Die Geldflüsse im Gutachten zeigen nur einzelne Puzzlestücke aus den langjährigen Geschäftstätigkeiten. Auffällig ist aber, dass trotz Zahlungsunfähigkeit die Projektgesellschaft DC80, die als zentrale Kapitalsammelstelle in der Firmengruppe agierte, „signifikante Auszahlungen an Drittunternehmen“ getätigt haben soll, die „nach erstem Anschein keine Leistungen für die Gruppe erbracht haben.“

Außerdem gab es Forderungen gegen „diverse Drittunternehmen“, die alle „zum Lager Smethurst“ oder seinen direkten Familienangehörigen gehören. Medienberichten zufolge bekam der Homeshoppingkanal von Manou Lenz, die Frau des Gründers Charles Smethurst, mindestens neun Millionen Euro. Weitere Millionen sollen GPG-Vermittler im Ausland über ihre Provisionen hinaus entnommen haben.

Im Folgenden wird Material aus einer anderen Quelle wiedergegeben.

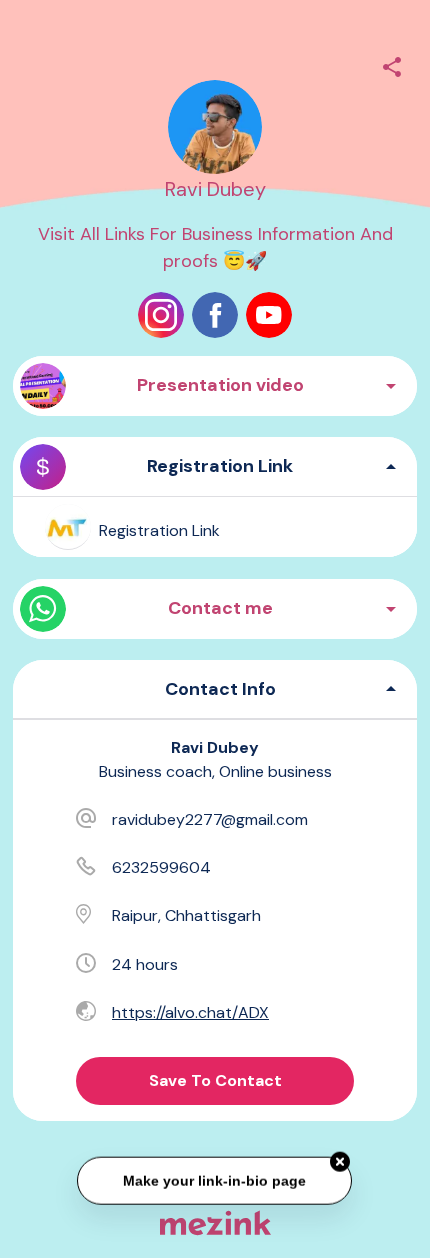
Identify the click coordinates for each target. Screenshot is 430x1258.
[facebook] (215, 315)
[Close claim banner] (341, 1161)
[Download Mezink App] (215, 1222)
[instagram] (161, 315)
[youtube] (269, 315)
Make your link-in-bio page (215, 1180)
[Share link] (392, 64)
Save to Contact (215, 1080)
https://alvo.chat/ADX (190, 1012)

Laut Gutachten soll die zentrale Kapitalsammelstelle der GPG ab September 2018, als das Unternehmen bereits zahlungsunfähig gewesen sein soll, bis zum Insolvenzantrag im Juli 2020 noch Gelder in Höhe von 311 Millionen Euro ausgezahlt haben.

Ist ein Teil des Geldes also im Umfeld des Unternehmens versickert?

Fest steht jedenfalls, dass die Vermittler, die dafür sorgten, dass Tausende Anleger den Versprechen der German Property Group Glauben schenkten und ihre Ersparnisse überwiesen, überdurchschnittlich bezahlt waren. Nach bisherigem Kenntnisstand arbeiteten die Vermittler für eine Provision von 20 Prozent. Von jedem investierten 1.000 Euro gingen also zuallererst 200 Euro direkt in die Taschen der Vermittler. Nach der Berechnung im Gutachten hat die GPG 45 Prozent der Investorengelder entweder für Vermittler oder in die Auszahlung anderer Investoren verwendet.